Harvesting Cucumbers Tomatoes and Basil in the Greenhouse
Also, because we sell the majority of the produce that we grow, participants of the Grendel Grow program learn and develop skills relating to processing, packaging and marketing of the harvested produce. Topics and activities covered include: proper cleaning, cooling and transportation of harvested produce, economical and attractive packaging/bunching of produce, and attractive display of produce on store shelves.
In 2016 we grew over 3800 lb. of produce, including nearly 900 lb. of tomatoes and close to 500 lb. of cucumbers! Other significant crops for 2016 were: garlic, herbs, lettuce. We also successfully grew sweet corn for the first time ever! While it was a lot of work, 2016 was our most most successful and productive year ever. Check out more photos by clicking here - GRENDELGROW 2016 -
A visit to Lauriston Farm Picking Garlic Scapes at High Slope Acres
Trip to Senden in Hazelton Greenhouse on top of Skeena Bakery in Hazelton
As part of the GRENDELGrow program, we also like to get out to other farms in the Bulkley Valley. This provides the participants (and the program manager) with a little reprieve from the day to day gardening tasks, and allows the participants to form a better understanding of what agriculture looks like, both in terms of its diversity (such as animal husbandry vs growing produce) and its regionally specific nature. We also just have a lot of fun and laughs hanging out with the farm animals.

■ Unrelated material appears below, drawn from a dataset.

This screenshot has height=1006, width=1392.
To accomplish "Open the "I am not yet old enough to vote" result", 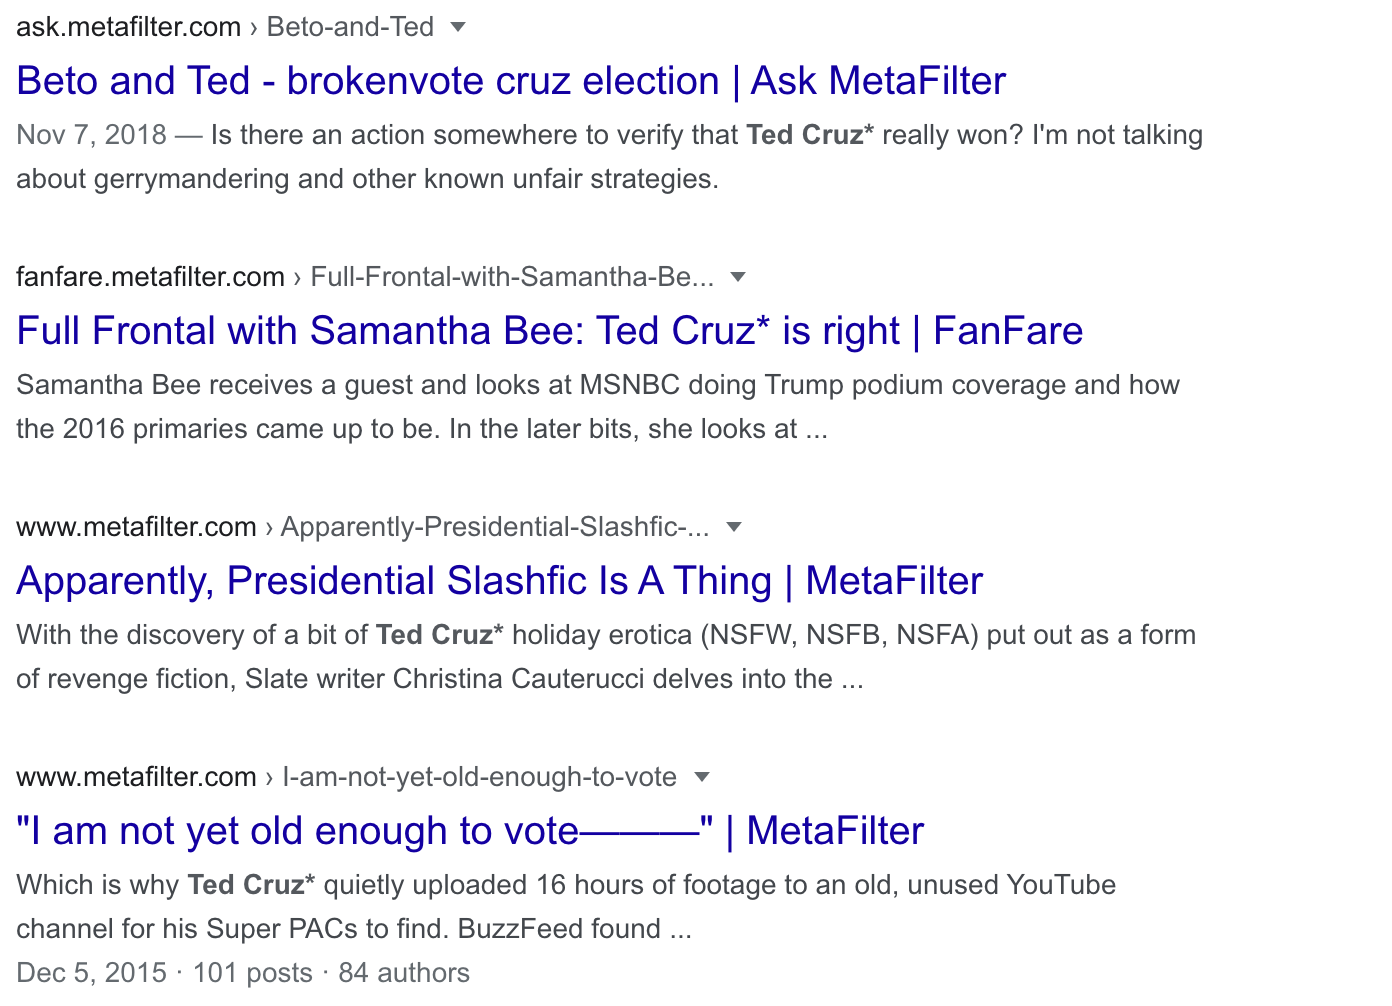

GRENDELGrow also maintains a large compost behind Grendel Place. This compost is derived from organic wastes from surrounding businesses including Bug Wood Bean (lots of coffee grounds!), Mountain Eagle books, and our own programs GRENDELivery and GRENDELGrow. These wastes, with the help of resident red wiggler worms, is converted into beautiful, biologically and nutrient rich soil that is added to our gardening areas. We are pleased to know that these "wastes" are not only being diverted from the garbage stream, but are also directly benefiting the health of our soils and the quality of produce that we grow and provide.
GLEANING and PROCESSING
Picking Cherries in Smithers Getting Ready to Shake the Apples Down
In conjunction with the GRENDELivery program, GRENDELGrow participants also glean tree fruit, primarily apples, each fall. In the past these apples have been processed into apple sauce and also into dried apple rings, but we currently press most of the apples to make fresh, delicious cider. In 2015, with the help of funding from the Kasandra Trust, we purchased an apple grinder and press. 2015 was a great year for gleaning apples and we brought in several thousand pounds of apples. Over two days we held a fun, open-to-the-public pressing event where participants, staff, family, friends and passersby could jump in and help out in the pressing. You can check out pictures of the event by clicking here - APPLE CIDER PRESSING -. Everyone went home with lots of cider too!
In 2016 we did another pressing event. Last year there were fewer apples though, so we only had one day of pressing. Nevertheless, we all thoroughly enjoyed ourselves and pressed several hundred litres of cider. We hope to make this an annual even, so stay posted for the 2017 dates.